I have found this set of rules to be fast flowing and easy to pick up and play but hard to master tactically. The game writers have concentrated on developing a game that encourages the use of real tactics through the end results. A example of this would be sending your tank over a hill by itself then wondering why it went boom. Instead, you position a unit or two to keep the area under surveillance as the tank rolls forwards. Then as that nasty milan blows the tank up, your unit who is watching opens up on the Milan, blowing it away with its reaction to the fire. This is a great idea. Instead of having a traditional overwatch you can react to threats and situations as they happen but the rules limit this through a simple but clever mechanism. I have not come across a situation were the rules force you to do something unrealastic, like letting the enemy squad walk past your hidden machine gun because it’s not your turn to act.
Tanks are not some super vehicle that will win you the game; they have a restricted vision so as in my previous example, you need to support them. To truly master the game you need to operate your forces as a unit supporting and backing up one another. The infantry follow the same principles as the vehicles but with a simple difference in tactics to makes them act realistically. However, I think it is debatable as to whether they move slightly too fast or not.

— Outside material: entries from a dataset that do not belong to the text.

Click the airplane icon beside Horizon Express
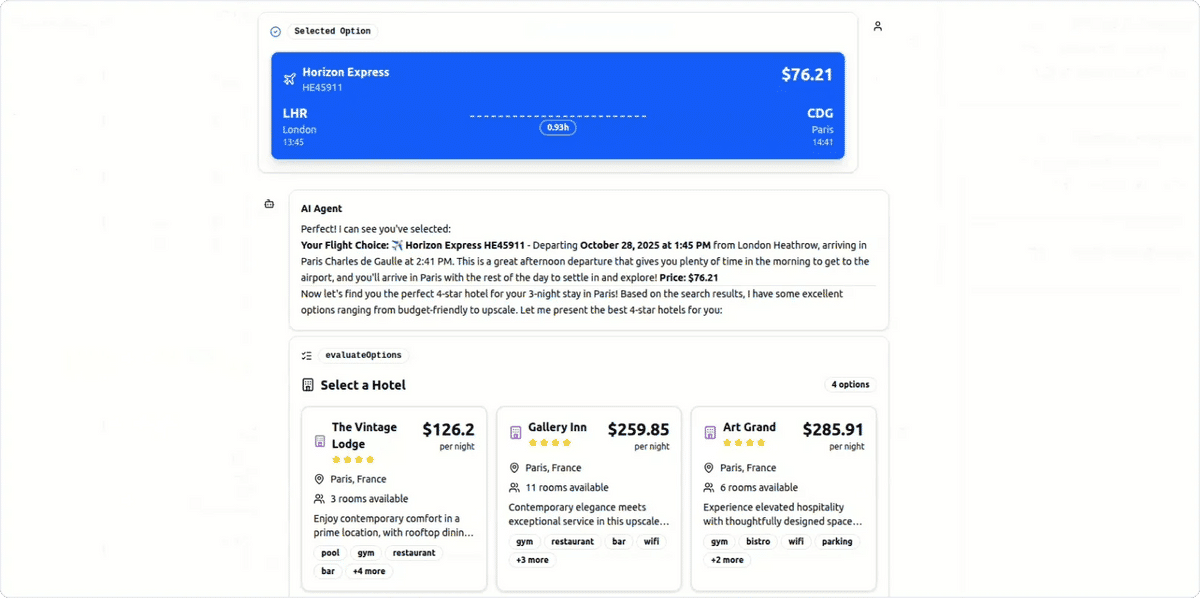 click(x=290, y=79)
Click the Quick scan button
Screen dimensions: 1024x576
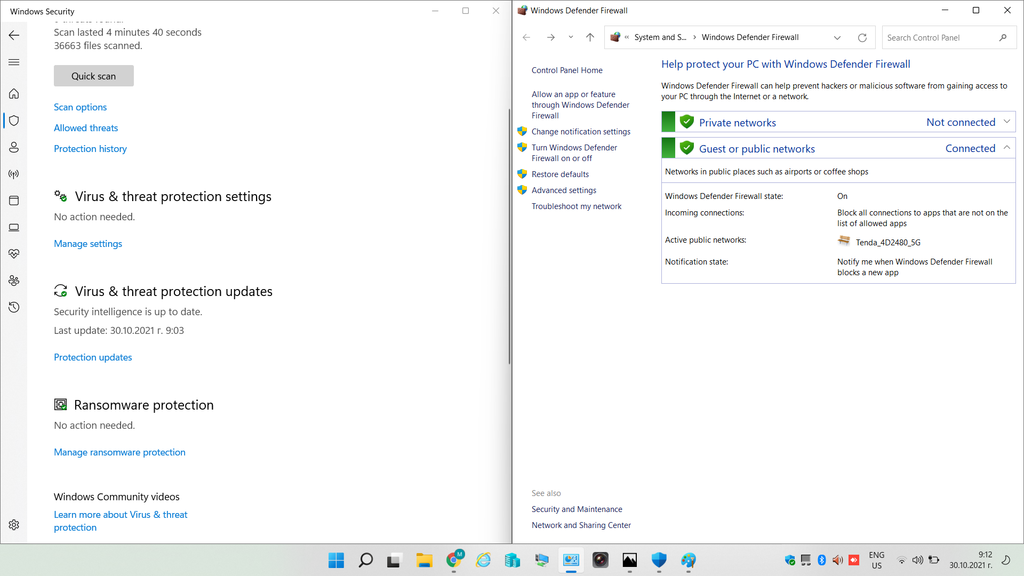tap(93, 76)
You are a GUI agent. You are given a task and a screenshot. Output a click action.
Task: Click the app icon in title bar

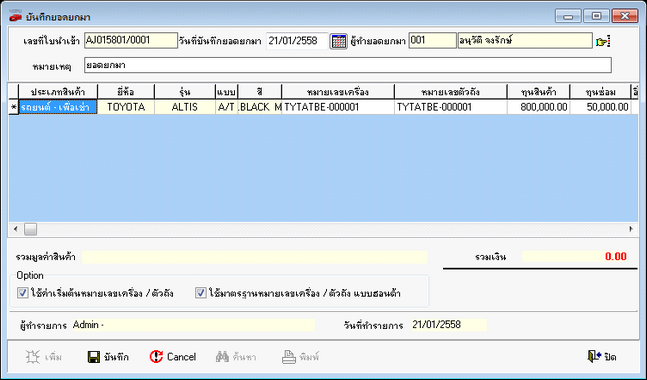[15, 17]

These rules work best in a scenario game where you have a objective. Due to the scope of the rules, the objectives can be as diverse as having to lay a bridge over the river with your bridge layer, capturing a fortified position with realistic artillery support or ‘simply’ reconning a enemy position. If you can think of it, the rules probably have a simple but in-depth mechanic for it.
So overall, I would recommend these rules to anyone who wants a set of rules they can use to cover WW2 to modern. You can play the tactics of real warfare without worrying about playing the rule mechanics.